While the "fires of discord" were widespread, two protests in the spring and late summer of 1963 catapulted the civil rights movement into the living rooms of most Americans, the Birmingham campaign and the March on Washington. One historian has termed Birmingham the Gettysburg of the second civil war. The March on Washington was the single largest protest to take place in the nation's capital since its creation and paved the way for a series of mass demonstrations. Both events deepened support for the civil rights movement and set the stage for the passage of the Civil Rights Act of 1964, the most significant piece of civil rights legislation since Reconstruction. The Birmingham campaign and the March on Washington also augmented Martin Luther King, Jr.'s reputation. This is not to suggest that these two protests were King's creation. On the contrary, they displayed the depth and breadth of a social movement that was much larger than any single individual.

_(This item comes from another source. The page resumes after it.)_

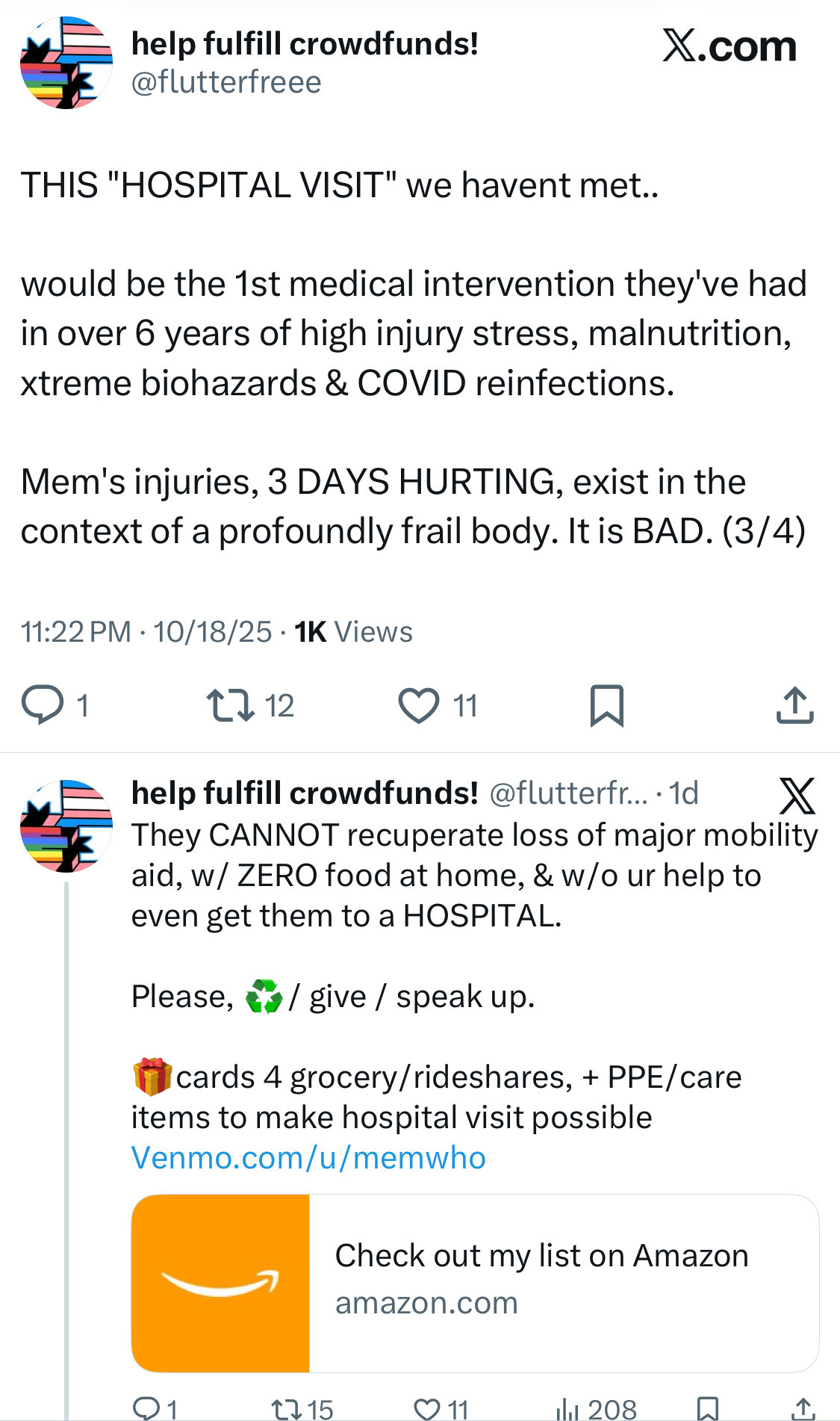
Task: Share the second tweet
Action: click(x=803, y=1409)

6.1 Following their seeming defeat in Albany, Georgia, King and SCLC determined to plan their next action much more thoughtfully and thoroughly. Because of its long history of hostility to race reform, personified by Sheriff "Bull" Connor, an unreconstructed white supremacist who routinely used physical force against civil rights activists, SCLC chose Birmingham, Alabama, as its next target. (Recall that the Birmingham police force had mysteriously disappeared when the Freedom Riders arrived in town.) King and his top aides, Wyatt Walker, Andrew Young, and Ralph Abernathy, figured that if SCLC staged nonviolent demonstrations in Birmingham, Connor would respond with force, which would attract the attention of the mass media and the federal government.